■ **Source text**:

The team will present their findings at the annual meeting of the American Crystallographic Association (ACA), held July 28 -- Aug. 1 in Boston, Mass.
For years, the drug vancomycin has been the last-stand treatment for life-threatening cases of methicilin-resistant Staphylococcus aureus, or MRSA. A powerful antibiotic first isolated in 1953 from soil collected in the jungles of Borneo, vancomycin works by inhibiting formation of the S. aureus cell wall so that it cannot provide structural support and protection. In 2002, however, a strain of S. aureus was isolated from a diabetic kidney dialysis patient. This particular strain would not succumb to vancomycin. This was the first recorded instance in the United States of vancomycin-resistant Staphylococcus aureus, or VRSA, a deadly variant that many now consider one of the most dangerous bacteria in the world.
Former UNC graduate student Jonathan Edwards (now at the Massachusetts Institute of Technology), under the guidance of chemistry professor Matthew Redinbo, led the research team that sought a detailed biochemical understanding of the VRSA threat. They focused on a S. aureus plasmid -- a circular loop of double-stranded DNA within the Staph cell separate from the genome -- called plW1043 that codes for drug resistance and can be transferred via conjugation ("mating" that involves genetic material passing through a tube from a donor bacterium to a recipient).

Dataset entries:
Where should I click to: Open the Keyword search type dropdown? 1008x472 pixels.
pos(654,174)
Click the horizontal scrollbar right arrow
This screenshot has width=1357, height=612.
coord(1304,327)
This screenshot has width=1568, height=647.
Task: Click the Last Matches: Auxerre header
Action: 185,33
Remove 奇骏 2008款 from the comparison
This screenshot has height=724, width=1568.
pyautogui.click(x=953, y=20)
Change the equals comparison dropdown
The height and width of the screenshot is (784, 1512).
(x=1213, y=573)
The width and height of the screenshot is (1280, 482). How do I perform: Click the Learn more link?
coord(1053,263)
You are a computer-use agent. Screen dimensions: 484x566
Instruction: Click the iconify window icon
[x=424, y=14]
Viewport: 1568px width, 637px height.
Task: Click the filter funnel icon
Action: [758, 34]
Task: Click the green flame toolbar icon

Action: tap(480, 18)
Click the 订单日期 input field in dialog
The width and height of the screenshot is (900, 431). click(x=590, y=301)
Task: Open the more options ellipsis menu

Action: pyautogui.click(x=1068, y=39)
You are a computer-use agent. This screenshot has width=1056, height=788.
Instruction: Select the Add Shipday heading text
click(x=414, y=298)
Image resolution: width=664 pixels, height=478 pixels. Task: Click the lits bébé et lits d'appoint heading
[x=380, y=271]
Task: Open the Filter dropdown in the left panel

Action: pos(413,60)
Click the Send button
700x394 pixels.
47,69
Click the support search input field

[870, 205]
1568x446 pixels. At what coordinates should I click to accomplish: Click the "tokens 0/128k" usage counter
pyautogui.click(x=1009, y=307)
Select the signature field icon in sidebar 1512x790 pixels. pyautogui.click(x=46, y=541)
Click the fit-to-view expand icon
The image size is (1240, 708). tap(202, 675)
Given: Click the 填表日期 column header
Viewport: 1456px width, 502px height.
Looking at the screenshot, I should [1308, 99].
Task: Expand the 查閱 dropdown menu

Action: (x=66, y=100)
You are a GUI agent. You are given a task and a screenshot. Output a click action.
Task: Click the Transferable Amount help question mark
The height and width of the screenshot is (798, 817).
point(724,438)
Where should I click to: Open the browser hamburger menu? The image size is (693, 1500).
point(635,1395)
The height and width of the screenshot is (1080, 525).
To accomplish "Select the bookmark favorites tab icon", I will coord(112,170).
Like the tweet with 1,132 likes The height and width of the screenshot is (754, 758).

■ **Check your understanding**:
1. Copy the VRSA text word for word, starting at "For years, the" and ending at "in the world.".
2. Answer these from the VRSA text:
(a) In what year was vancomycin first isolated?
(b) In what city will the team present its findings?
(c) What is the name of the plasmid the researchers focused on?
The data are unrelated material and stand apart from the VRSA text.

■ **Exercise responses**:
1.
For years, the drug vancomycin has been the last-stand treatment for life-threatening cases of methicilin-resistant Staphylococcus aureus, or MRSA. A powerful antibiotic first isolated in 1953 from soil collected in the jungles of Borneo, vancomycin works by inhibiting formation of the S. aureus cell wall so that it cannot provide structural support and protection. In 2002, however, a strain of S. aureus was isolated from a diabetic kidney dialysis patient. This particular strain would not succumb to vancomycin. This was the first recorded instance in the United States of vancomycin-resistant Staphylococcus aureus, or VRSA, a deadly variant that many now consider one of the most dangerous bacteria in the world.

2.
(a) 1953
(b) Boston, Mass.
(c) plW1043